2- En matière médiastinale, il faut citer des travaux sur les tumeurs nerveuses intrathoraciques (1975), les tumeurs lipomateuses (liposarcomes, thymolipomes et lipomes géants du médiastin) (1978) et surtout les goîtres plongeants : Le hasard nous a fait observer en 1969 un goître plongeant postérieur croisé. Il fut à l’origine de travaux anatomiques réalisés par Jacques CINQUALBRE et de la thèse de Martine CINQUALBRE « La migration postérieure des goitres plongeants (1971) (Nancy – Strasbourg).
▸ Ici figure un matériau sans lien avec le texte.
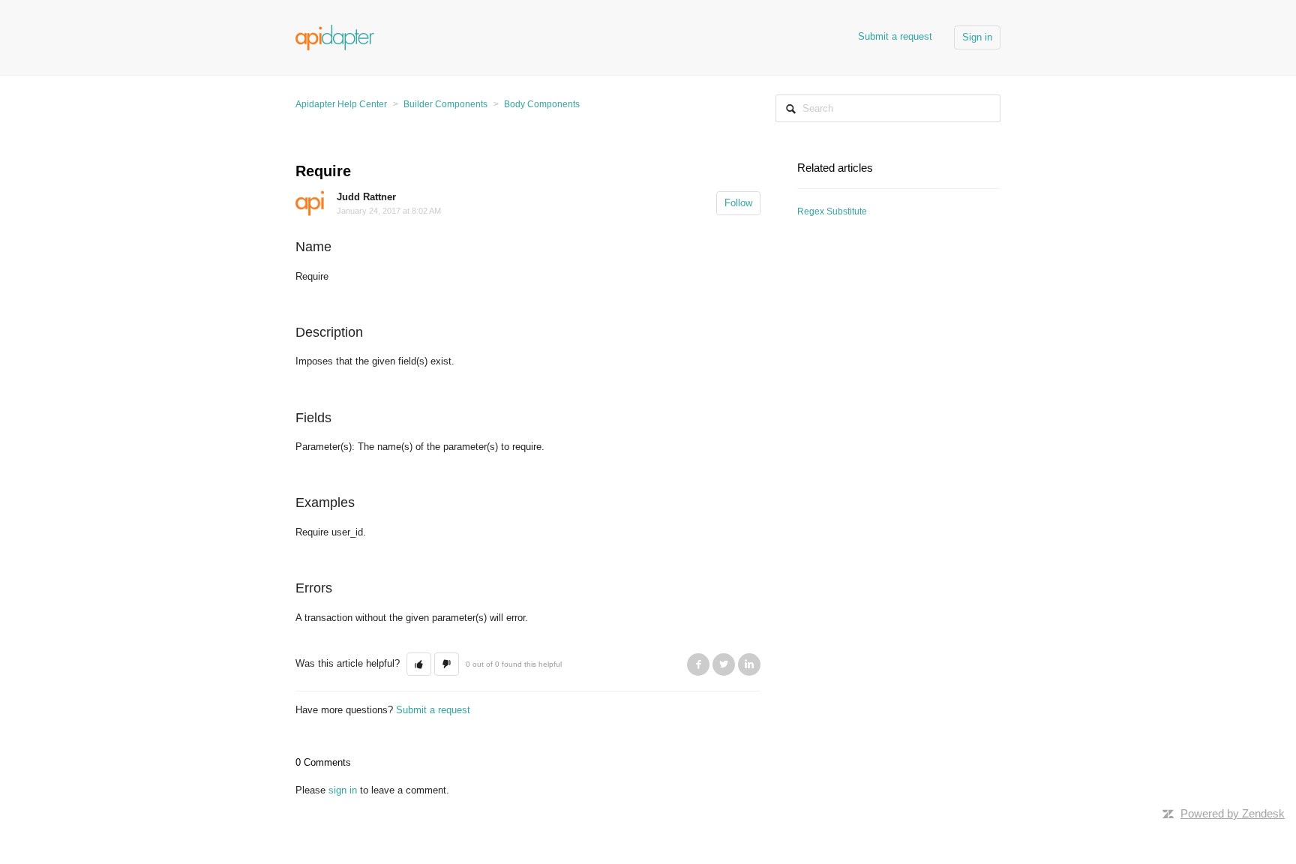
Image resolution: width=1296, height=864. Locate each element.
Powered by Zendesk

Les publications suivirent sur ce thème (1972-1975) jusqu’à « une classification affinée des goîtres plongeants (1985) ; la période initiale précédait de plusieurs années la tomodensitométrie qui était la révolution des années 1980.
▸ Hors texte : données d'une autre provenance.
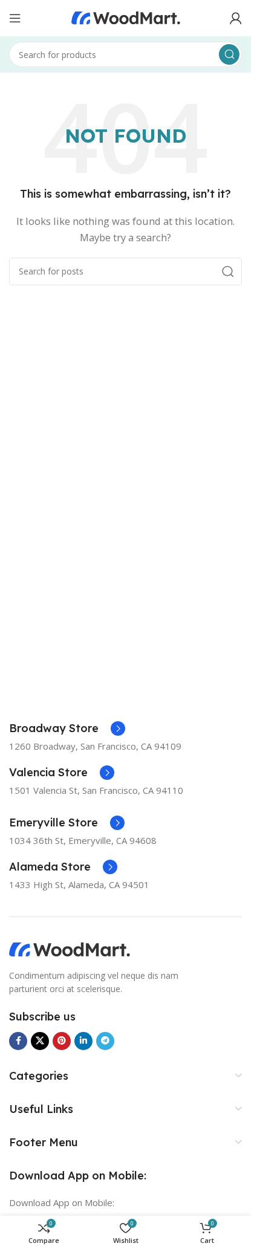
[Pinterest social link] (62, 1041)
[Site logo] (125, 17)
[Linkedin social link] (83, 1041)
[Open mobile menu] (15, 18)
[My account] (236, 18)
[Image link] (69, 948)
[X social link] (40, 1041)
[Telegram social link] (105, 1041)
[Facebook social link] (18, 1041)
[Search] (229, 54)
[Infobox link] (67, 728)
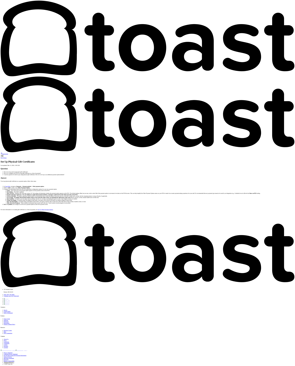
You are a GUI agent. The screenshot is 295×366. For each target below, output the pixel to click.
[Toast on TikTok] (6, 298)
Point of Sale (7, 319)
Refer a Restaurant (8, 313)
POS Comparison (8, 333)
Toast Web (7, 186)
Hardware (6, 321)
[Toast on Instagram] (7, 300)
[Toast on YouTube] (6, 304)
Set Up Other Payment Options (45, 209)
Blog (5, 332)
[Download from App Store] (8, 350)
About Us (6, 339)
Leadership (6, 342)
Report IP (6, 359)
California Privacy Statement (11, 354)
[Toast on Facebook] (7, 301)
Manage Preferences (9, 362)
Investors (6, 346)
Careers (5, 344)
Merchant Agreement (9, 358)
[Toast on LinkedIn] (6, 302)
3- Une autre zone frontalière du thorax allait profiter du recrutement traumatologique du service avec une observation princeps de pseudarthrose de la première côte ; cette observation était le point de départ de recherches anatomiques (thèse de Jacques HUBERT - 1984) « Le syndrome des défilés cervico-axillaires » (thoracic outlet syndrome) et surtout d’une compréhension de ce syndrome invalidant du membre supérieur, souvent méconnu et rarement bien traité. La chirurgie thoracique et la chirurgie de la main et du plexus brachial (Pr. Michel MERLE) collaborent depuis 1980 et continuent de publier (2002).
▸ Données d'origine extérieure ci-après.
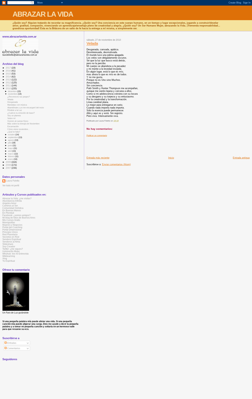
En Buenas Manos (11, 210)
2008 (8, 165)
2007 (8, 168)
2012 (8, 82)
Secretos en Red (10, 237)
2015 (8, 73)
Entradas (11, 343)
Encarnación (13, 126)
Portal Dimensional (12, 229)
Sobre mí (11, 118)
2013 (8, 79)
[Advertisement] (154, 145)
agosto (11, 140)
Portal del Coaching (12, 227)
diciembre (12, 91)
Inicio (171, 157)
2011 (8, 85)
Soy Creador (8, 246)
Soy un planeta (14, 115)
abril (10, 151)
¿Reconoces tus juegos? (18, 97)
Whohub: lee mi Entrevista (15, 253)
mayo (10, 148)
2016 (8, 70)
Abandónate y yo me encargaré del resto (25, 107)
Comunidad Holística (12, 208)
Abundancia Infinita (12, 201)
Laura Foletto (12, 180)
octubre (11, 134)
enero (11, 159)
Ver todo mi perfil (10, 185)
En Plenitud (8, 213)
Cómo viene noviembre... (18, 129)
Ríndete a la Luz (14, 110)
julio (10, 143)
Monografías (8, 222)
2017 (8, 68)
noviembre (13, 94)
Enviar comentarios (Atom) (116, 164)
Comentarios (13, 348)
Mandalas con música (17, 105)
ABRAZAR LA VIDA (43, 14)
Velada (92, 43)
4- En cancérologie pulmonaire le service a préconisé dès 1971 les exérèses limitées, même segmentaires, lorsqu’elles sont possibles ainsi que les exérèses lobaires avec réimplantation bronchique et tentant d’éviter les pneumonectomies dont le pourcentage est tombé de 60 à 30 % : cette attitude a été prise bien avant le constat actuel de l’extrême gravité de la pneumonectomie droite en particulier (1992). Les publications portent également sur les cancers métachrones (thèse de Christophe KLEIN 1989), les opérés âgés de plus de 70 ans (1981-1992) : thèmes d’actualité. La collaboration avec les équipes pneumologiques était une constante avec les réunions hebdomadaires depuis 1970, réunions qualifiées de comité de concertation pluridisciplinaire d’autant plus nécessaires que le traitement chirurgical est très souvent encadré de chimiothérapie et que le suivi à long terme est autant nécessaire qu’à l’époque de la tuberculose. Dans ce cadre, il est faut enfin souligner l’apport de Joëlle SIAT seul et unique PH de toute l’histoire du Service de Chirurgie Thoracique et dont le poste fut acquis de haute lutte. Elle ne fut titularisée qu’en 1999. Son mémoire de DEA (facteurs pronostiques des cancers bronchiques non à petites cellules de stade III opérés) était au cœur des préoccupations du Service et le demeure.
5- Enfin les années 90 ont vu éclore la thoracoscopie, résurrection d’une technique qui remonte au début du siècle dernier bénéficiant des fibres optiques souples et des progrès de la vidéo. Le Pr. Gilles GROSDIDIER va particulièrement s’y intéresser et s’y consacrer, d’autant plus qu’il s’agit d’une extension de la laparoscopie qui est en plein essor. Il développa notamment la sympathectomie pour hyperhidrose palmaire et plantaire (2000). Le Service de Chirurgie Générale et Urgence poursuivra le traitement des traumatisés du thorax et la place de la thoracoscopie y sera spécialement mise en valeur (1996-1997).
Finalement, les circonstances et le hasard ont fait que le Service de Chirurgie Thoracique, créé à l'initiative du Professeur CHALNOT, fondateur de la chirurgie viscérale moderne en Lorraine, a eu à sa direction le premier (Jean LOCHARD) et le dernier (Jacques BORRELLY) de ses élèves en cinquante ans. Sous leur impulsion la chirurgie thoracique a démontré tant sur le plan organisationnel que sur le plan des techniques, une adaptabilité et une plasticité, lui permettant des mutations avant-gardistes en soulignant l'importance du travail multidisciplinaire autour du malade.